A choppy day in the markets left major U.S. stock indexes little changed Tuesday as the Trump administration pressed its campaign to win more favorable trade deals with nations around the globe by leaning into tariffs on goods coming into the U.S.

The S&P 500 slipped 0.1% a day after posting its biggest loss since mid-June. The benchmark index remains near its all-time high set last week.

The Dow Jones Industrial Average gave back 0.4%. The Nasdaq composite eked out a gain of less than 0.1%, staying near its own record high.

The sluggish trading came as the market was coming off a broad sell-off following the Trump administration’s decision to impose new import tariffs set to go into effect next month on more than a dozen nations.

Still, the modest pullback in the markets is a sign that Wall Street may be betting that the U.S. and its trading partners may eventually negotiate deals that will reduce or eliminate the need for punishing tariffs, said Ross Mayfield, investment strategist at Baird.
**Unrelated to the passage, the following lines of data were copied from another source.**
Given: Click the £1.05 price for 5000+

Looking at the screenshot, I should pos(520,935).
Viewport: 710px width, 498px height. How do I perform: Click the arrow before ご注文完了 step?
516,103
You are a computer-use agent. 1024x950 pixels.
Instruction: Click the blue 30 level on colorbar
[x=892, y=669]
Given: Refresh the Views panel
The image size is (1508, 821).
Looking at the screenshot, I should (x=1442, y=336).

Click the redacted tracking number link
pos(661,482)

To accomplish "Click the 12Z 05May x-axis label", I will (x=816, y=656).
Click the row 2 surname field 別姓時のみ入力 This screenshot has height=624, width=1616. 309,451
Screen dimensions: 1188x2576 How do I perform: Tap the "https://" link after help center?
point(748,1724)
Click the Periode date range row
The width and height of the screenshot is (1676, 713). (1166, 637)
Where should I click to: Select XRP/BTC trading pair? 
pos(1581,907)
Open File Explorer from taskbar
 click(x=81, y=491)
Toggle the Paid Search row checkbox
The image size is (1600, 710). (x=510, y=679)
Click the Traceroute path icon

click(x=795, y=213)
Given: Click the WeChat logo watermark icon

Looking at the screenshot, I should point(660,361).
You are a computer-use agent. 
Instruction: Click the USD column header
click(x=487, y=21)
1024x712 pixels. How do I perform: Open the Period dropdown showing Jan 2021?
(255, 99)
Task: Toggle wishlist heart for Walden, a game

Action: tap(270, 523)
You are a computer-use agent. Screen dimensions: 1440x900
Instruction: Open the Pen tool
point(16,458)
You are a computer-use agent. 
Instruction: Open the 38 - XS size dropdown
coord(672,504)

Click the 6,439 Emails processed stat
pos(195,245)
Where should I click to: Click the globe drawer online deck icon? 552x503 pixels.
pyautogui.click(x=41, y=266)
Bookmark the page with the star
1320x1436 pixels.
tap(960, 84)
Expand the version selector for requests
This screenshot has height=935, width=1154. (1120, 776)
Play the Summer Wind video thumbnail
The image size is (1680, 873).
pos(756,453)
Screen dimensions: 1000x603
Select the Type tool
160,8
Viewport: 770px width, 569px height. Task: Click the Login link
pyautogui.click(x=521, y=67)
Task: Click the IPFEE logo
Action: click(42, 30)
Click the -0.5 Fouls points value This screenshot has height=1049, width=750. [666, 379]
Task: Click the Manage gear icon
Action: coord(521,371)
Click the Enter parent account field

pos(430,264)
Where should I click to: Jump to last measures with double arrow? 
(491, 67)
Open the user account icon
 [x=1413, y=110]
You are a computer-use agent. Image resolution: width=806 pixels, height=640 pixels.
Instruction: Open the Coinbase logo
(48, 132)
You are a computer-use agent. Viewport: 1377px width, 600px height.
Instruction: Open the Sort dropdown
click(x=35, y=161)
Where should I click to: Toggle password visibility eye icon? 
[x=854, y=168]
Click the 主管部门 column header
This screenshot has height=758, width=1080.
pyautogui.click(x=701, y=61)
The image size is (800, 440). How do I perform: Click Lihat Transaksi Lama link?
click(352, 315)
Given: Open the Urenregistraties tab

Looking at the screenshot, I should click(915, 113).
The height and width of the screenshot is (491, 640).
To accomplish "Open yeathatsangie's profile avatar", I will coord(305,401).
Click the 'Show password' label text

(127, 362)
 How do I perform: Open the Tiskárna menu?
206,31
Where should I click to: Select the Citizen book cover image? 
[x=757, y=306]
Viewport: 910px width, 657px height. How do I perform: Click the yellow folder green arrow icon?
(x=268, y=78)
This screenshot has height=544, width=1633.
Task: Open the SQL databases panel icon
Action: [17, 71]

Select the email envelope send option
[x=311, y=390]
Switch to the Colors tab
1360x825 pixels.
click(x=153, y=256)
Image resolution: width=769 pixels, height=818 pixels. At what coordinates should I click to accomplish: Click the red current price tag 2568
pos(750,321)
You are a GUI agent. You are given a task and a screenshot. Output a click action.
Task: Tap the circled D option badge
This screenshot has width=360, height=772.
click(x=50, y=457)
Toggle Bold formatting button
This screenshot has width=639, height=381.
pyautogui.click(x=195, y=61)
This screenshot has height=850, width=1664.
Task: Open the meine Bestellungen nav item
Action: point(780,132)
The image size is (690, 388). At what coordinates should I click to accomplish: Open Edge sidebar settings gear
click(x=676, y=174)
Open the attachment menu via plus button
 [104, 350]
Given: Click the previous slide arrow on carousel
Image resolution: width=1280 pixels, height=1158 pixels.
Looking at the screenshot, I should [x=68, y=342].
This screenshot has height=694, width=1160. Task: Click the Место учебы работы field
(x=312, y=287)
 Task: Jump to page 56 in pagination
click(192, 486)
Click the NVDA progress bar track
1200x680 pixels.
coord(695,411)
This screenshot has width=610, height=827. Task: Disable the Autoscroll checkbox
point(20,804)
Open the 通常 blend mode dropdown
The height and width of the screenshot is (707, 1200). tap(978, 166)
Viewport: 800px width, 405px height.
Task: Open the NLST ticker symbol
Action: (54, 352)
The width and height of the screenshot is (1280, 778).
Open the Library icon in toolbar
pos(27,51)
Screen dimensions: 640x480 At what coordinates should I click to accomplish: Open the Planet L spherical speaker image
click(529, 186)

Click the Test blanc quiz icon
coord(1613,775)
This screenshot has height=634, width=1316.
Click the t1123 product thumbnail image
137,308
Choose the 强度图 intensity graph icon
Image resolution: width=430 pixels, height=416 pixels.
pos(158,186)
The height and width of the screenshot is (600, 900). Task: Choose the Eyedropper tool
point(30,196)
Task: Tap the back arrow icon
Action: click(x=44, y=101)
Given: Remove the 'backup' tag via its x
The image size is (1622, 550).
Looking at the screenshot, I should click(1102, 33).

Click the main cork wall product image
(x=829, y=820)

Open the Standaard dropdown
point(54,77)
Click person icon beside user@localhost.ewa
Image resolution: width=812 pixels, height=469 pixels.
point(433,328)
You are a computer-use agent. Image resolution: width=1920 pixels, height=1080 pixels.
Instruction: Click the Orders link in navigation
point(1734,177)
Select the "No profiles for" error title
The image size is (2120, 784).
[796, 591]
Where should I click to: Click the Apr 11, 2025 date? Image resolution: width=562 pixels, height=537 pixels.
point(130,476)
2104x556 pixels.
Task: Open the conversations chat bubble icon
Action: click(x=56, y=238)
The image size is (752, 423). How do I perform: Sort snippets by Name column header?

“I think today you’re basically seeing a market that doesn’t quite believe the worst of this is going to come to bear and is just kind of waiting for any sort of clarity because we seem back in that in that kind of phase where things change every couple of hours,” Mayfield said.

On Monday, President Donald Trump set a 25% tax on goods imported from Japan and South Korea and new tariff rates on a dozen other nations scheduled to go into effect Aug. 1.

Trump provided notice by posting letters on Truth Social that were addressed to the leaders of the various countries. The letters warned them to not retaliate by increasing their own import taxes, or else the Trump administration would further increase tariffs.

Just before hefty U.S. tariffs on goods imported from nearly every country around the globe were to take effect in April, Trump postponed the levies for 90 days in hopes that foreign governments would be more willing to strike new trade deals. That 90-day negotiating period was set to expire before Wednesday.

With the tariffs set to kick in Aug. 1, the latest move by the White House amounts to essentially a four-week extension of its previous 90-day pause, wrote Tobin Marcus, an analyst at Wolfe Research.

“At a very basic level, nothing actually happened based on Trump sending these letters, so there’s no reason to panic over headlines,” he wrote. “But we think these moves do contain some signal about where the trade war is heading, and that signal is mostly hawkish.”

During a cabinet meeting Tuesday, Trump said he would be announcing tariffs on pharmaceutical drugs at a “very, very high rate, like 200%.” He also said he would sign an executive order placing a 50% tariff on copper imports, matching the rates charged on steel and aluminum.

Shares in mining company Freeport-McMoRan rose 2.5% following Trump’s remarks. The price of copper for September delivery jumped 13.1% to $5.69 per pound.